PROBLEM DETAILS: All of the data, except its images, should be set down exactly as it appears.
---- GIVEN DATA
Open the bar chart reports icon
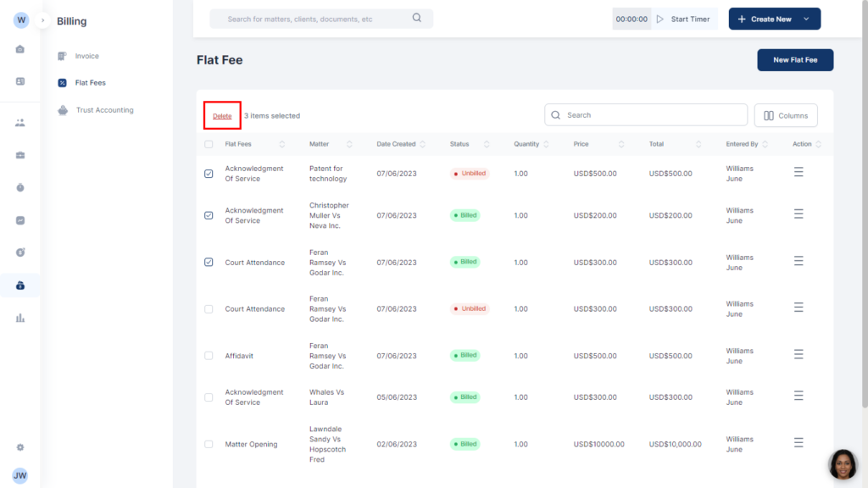coord(20,318)
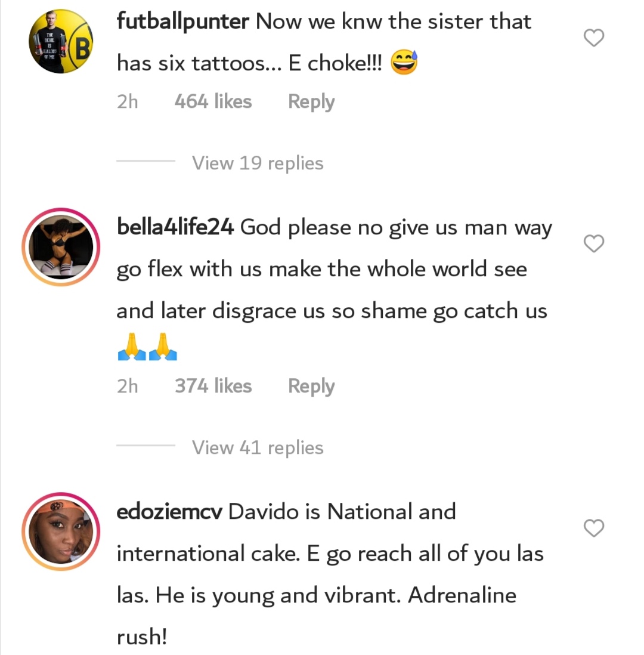Expand View 19 replies
Screen dimensions: 644x655
click(257, 163)
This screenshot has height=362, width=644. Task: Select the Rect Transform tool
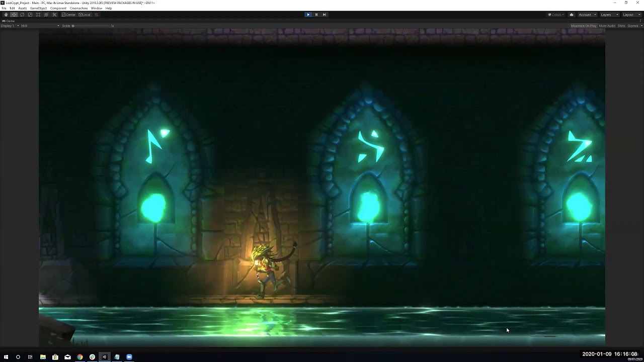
--------
EXERCISE RESPONSE:
Open the bar chart reports icon
coord(20,318)
Expand View 19 replies
Screen dimensions: 644x655
click(257, 163)
This screenshot has height=362, width=644. Task: Select the Rect Transform tool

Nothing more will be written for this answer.